— start Provided passage —

Robert McConnell*
Whatever the future holds for federal legal reform efforts, the
debate was changed forever by the 104th Congress.
Coming into this historic Congress, concentrated legal reform efforts
had been underway for well over a decade. Often referred to as "tort
reform," the primary focus of these on-going efforts had been
federal reform of product liability law. Over the years reforms
had been sponsored by many congressional champions, and their efforts
had been supported by many private sector organizations. Nevertheless,
the consistent political and legislative reality was that the congressional
majority and especially key congressional leaders simply opposed
the proposed reforms. And, the congressional opponents to reform
were backed by the most powerful single-issue lobby in Washington,
the plaintiff's bar.
Then, in 1994, Republicans running for the House of Representatives
signed the Contract With America, promising that if elected to a
majority they would bring to a vote in the House a number of proposals
within the first 100 days of the 104th Congress. One of the provisions
of that Contract was "Common Sense Legal Reform." Briefly
summarized, the Contract called for a vote on product liability
reform, securities litigation reform, and an important series of
other reforms. So, when the public elected a Republican majority
in the House, the legislative realities for legal reform changed
dramatically. For the first time there was a majority that favored
reform. There were committee chairmen that were pledged to report
legal reforms from their committees.
In the opening days of the 104th Congress the provisions of the
Contract With America were introduced as legislative proposals.
"Common Sense Legal Reform" was divided into three legislative
proposals. Primary jurisdiction of the securities litigation reform
proposals was vested in the Committee on Commerce. Primary jurisdiction
for the other reforms was vested in the Committee on the Judiciary.
With the reality of a Congress that would consider legal reform
seriously came renewed interest in the substance of the reforms
under consideration. During all of the years that product liability
reform efforts had been held hostage by congressional supporters
of the plaintiff's bar, a significant evolution had been underway
in the nation's courtrooms. While product liability law continued
to be in need of substantial reform, the abuses of our legal system
had expanded into many areas outside of products litigation. With
the chance that this new Congress would consider legal reform seriously,
the enduring product liability supporters were joined by a broad
range of constituencies with interest in broad legal reform. Support
came from small businesses, the service industries, financial services,
non profit organizations, and even other parts of the companies
that had consistently supported product liability reform. The potential
for legislative action led to private sector support reflecting
the significant changes that had taken place in the nation's legal
system since product liability reform was first proposed at a national
level.

— end Provided passage —

Stated problem A:
Copy the rows word for word, from the first row through the row containing "Action: point(95,91)", inclusive.

— start Entries —

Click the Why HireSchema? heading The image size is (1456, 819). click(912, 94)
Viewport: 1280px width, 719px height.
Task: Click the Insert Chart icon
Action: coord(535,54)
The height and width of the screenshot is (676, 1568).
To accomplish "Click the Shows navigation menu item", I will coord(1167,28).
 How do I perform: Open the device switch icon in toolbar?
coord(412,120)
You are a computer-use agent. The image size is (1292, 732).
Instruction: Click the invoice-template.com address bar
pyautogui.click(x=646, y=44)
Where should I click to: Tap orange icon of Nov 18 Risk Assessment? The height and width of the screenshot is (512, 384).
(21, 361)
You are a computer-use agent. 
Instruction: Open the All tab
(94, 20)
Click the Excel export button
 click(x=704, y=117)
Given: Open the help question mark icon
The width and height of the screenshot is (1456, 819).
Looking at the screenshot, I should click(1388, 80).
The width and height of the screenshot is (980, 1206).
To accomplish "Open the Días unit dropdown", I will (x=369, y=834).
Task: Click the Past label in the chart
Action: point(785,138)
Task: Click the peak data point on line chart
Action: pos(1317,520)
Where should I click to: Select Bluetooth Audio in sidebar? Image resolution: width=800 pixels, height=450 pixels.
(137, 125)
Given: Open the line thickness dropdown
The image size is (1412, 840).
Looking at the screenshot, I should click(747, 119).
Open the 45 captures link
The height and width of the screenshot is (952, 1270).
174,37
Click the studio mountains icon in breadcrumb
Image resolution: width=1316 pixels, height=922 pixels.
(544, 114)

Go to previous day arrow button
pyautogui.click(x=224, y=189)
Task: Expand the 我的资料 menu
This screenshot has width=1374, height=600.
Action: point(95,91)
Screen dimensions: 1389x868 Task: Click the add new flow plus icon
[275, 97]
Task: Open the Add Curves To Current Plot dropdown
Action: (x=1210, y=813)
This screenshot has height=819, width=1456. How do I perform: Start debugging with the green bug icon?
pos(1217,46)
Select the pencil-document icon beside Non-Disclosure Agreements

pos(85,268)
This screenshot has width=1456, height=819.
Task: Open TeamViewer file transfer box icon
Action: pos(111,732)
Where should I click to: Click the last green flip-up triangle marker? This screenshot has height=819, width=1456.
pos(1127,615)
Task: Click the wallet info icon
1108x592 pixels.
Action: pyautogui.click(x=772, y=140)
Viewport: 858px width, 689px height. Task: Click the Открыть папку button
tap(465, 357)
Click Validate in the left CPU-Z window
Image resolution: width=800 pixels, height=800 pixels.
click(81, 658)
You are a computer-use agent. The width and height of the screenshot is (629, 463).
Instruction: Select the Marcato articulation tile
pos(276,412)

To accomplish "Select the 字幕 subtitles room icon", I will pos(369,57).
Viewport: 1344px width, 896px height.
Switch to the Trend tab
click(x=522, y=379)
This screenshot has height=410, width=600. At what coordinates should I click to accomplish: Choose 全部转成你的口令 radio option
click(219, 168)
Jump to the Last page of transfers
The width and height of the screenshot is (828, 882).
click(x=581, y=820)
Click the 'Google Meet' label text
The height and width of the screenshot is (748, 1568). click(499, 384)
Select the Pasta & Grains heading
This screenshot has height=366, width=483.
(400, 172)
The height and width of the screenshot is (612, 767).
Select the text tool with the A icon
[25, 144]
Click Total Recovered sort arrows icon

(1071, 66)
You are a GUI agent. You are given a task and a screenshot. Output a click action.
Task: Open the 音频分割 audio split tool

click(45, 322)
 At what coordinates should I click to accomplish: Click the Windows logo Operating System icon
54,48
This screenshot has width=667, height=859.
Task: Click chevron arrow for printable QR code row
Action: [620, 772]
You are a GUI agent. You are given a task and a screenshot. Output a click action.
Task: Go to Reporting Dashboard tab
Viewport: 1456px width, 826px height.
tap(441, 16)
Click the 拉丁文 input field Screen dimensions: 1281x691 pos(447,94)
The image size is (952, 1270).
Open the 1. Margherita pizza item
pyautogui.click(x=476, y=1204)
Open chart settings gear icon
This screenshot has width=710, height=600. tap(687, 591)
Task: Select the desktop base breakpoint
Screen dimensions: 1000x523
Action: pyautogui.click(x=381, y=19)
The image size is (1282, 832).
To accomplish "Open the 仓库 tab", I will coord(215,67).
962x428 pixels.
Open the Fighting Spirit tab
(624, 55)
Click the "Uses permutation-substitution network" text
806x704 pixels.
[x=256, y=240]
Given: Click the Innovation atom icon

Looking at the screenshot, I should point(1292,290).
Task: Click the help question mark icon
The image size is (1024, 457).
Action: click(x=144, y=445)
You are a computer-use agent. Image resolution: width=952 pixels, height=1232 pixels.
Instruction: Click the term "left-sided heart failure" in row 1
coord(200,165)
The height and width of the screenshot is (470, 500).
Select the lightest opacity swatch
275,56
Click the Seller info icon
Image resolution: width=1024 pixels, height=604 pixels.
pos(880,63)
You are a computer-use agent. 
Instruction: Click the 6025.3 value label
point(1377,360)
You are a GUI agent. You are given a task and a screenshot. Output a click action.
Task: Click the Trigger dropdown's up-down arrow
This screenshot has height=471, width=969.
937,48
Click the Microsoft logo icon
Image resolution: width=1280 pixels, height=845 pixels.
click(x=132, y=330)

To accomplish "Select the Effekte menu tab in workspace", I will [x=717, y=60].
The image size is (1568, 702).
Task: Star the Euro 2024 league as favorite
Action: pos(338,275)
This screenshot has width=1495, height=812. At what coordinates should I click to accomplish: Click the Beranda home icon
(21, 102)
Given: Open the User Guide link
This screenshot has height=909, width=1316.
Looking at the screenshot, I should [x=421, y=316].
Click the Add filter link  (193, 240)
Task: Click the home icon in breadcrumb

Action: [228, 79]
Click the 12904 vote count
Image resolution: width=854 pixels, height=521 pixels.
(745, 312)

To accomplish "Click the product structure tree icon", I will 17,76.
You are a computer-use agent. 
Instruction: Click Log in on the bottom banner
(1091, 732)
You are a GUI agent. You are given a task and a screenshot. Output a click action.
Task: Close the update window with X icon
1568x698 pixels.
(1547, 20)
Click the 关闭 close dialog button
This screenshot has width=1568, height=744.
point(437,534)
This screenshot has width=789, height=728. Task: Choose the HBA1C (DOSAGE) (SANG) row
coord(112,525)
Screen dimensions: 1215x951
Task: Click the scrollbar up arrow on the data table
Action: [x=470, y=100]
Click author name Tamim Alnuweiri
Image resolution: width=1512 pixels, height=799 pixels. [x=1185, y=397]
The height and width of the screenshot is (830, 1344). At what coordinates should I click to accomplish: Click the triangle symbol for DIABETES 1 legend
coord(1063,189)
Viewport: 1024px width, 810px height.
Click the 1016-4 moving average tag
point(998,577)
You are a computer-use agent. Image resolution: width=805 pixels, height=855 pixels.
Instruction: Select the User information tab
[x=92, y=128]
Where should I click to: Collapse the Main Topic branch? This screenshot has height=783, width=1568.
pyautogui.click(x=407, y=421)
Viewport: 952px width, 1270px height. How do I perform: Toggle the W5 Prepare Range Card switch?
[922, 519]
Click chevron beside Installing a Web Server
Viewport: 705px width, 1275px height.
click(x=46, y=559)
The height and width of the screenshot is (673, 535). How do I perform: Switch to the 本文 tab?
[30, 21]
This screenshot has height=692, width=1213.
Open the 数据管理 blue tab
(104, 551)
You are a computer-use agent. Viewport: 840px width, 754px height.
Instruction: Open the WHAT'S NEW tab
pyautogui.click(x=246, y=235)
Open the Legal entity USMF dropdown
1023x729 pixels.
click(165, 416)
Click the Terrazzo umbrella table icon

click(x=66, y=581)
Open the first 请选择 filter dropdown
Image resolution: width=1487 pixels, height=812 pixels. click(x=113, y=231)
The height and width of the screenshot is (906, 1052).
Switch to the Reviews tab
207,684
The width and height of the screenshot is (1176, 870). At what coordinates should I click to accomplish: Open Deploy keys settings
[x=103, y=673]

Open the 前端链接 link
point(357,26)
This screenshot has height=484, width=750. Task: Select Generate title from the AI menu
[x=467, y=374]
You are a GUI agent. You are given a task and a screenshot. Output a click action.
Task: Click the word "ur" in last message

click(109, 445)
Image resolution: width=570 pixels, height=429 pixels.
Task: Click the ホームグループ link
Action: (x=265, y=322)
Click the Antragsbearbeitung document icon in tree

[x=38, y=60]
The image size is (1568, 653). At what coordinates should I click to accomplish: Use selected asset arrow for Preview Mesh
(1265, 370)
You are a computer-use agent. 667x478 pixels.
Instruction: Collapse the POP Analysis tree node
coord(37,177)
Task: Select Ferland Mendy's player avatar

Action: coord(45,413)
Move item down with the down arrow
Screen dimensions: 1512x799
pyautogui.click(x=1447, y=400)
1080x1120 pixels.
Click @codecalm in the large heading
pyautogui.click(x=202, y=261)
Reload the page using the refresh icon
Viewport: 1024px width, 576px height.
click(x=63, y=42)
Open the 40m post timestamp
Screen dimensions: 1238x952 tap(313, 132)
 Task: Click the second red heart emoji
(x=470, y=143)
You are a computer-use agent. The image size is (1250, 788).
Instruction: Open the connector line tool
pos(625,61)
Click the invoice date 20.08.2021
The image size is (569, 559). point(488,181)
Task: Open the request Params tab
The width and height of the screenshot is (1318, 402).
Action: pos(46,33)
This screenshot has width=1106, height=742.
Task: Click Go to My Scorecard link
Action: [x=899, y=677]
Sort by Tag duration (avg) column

— end Entries —

Stated problem B:
Translate this sentence from the passage on legal reform into Spanish: "Primary jurisdiction for the other reforms was vested in the Committee on the Judiciary."

Correct result A:
Click the Why HireSchema? heading The image size is (1456, 819). click(912, 94)
Viewport: 1280px width, 719px height.
Task: Click the Insert Chart icon
Action: coord(535,54)
The height and width of the screenshot is (676, 1568).
To accomplish "Click the Shows navigation menu item", I will coord(1167,28).
 How do I perform: Open the device switch icon in toolbar?
coord(412,120)
You are a computer-use agent. The image size is (1292, 732).
Instruction: Click the invoice-template.com address bar
pyautogui.click(x=646, y=44)
Where should I click to: Tap orange icon of Nov 18 Risk Assessment? The height and width of the screenshot is (512, 384).
(21, 361)
You are a computer-use agent. 
Instruction: Open the All tab
(94, 20)
Click the Excel export button
 click(x=704, y=117)
Given: Open the help question mark icon
The width and height of the screenshot is (1456, 819).
Looking at the screenshot, I should click(1388, 80).
The width and height of the screenshot is (980, 1206).
To accomplish "Open the Días unit dropdown", I will (x=369, y=834).
Task: Click the Past label in the chart
Action: point(785,138)
Task: Click the peak data point on line chart
Action: pos(1317,520)
Where should I click to: Select Bluetooth Audio in sidebar? Image resolution: width=800 pixels, height=450 pixels.
(137, 125)
Given: Open the line thickness dropdown
The image size is (1412, 840).
Looking at the screenshot, I should click(747, 119).
Open the 45 captures link
The height and width of the screenshot is (952, 1270).
174,37
Click the studio mountains icon in breadcrumb
Image resolution: width=1316 pixels, height=922 pixels.
(544, 114)

Go to previous day arrow button
pyautogui.click(x=224, y=189)
Task: Expand the 我的资料 menu
This screenshot has width=1374, height=600.
Action: point(95,91)

Correct result B:
La competencia principal sobre las demás reformas se confirió al Comité Judicial.